» **Your instructions**
Copy, from the entries below, each line where the word "will" can be found.

» **Data to use**
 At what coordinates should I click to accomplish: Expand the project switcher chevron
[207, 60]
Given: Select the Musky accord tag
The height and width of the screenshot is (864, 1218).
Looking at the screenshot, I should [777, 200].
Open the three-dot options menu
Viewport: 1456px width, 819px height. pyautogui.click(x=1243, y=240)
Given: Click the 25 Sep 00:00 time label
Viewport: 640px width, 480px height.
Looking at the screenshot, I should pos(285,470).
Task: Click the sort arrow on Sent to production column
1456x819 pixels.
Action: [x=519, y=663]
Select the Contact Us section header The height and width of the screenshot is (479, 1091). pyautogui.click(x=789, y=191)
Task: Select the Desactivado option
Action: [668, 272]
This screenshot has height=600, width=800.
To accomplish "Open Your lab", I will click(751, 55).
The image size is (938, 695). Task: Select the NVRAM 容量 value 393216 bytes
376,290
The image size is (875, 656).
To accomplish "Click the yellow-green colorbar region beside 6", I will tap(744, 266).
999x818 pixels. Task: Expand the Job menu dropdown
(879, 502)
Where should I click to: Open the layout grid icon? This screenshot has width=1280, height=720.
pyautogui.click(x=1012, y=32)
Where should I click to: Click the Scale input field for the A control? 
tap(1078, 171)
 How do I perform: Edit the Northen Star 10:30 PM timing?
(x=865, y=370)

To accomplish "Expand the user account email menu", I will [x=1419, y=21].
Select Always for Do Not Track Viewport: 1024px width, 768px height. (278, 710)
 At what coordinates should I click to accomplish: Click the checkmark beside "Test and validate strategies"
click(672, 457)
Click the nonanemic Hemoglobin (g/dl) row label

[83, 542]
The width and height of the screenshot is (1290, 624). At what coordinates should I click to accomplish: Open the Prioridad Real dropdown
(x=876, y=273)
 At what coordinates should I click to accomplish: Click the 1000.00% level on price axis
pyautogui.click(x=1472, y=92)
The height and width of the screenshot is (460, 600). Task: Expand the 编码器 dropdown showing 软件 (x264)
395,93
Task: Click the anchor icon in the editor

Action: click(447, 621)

» **Answer to this exercise**
To accomplish "Open Your lab", I will click(751, 55).
To accomplish "Click the yellow-green colorbar region beside 6", I will tap(744, 266).
To accomplish "Expand the user account email menu", I will [x=1419, y=21].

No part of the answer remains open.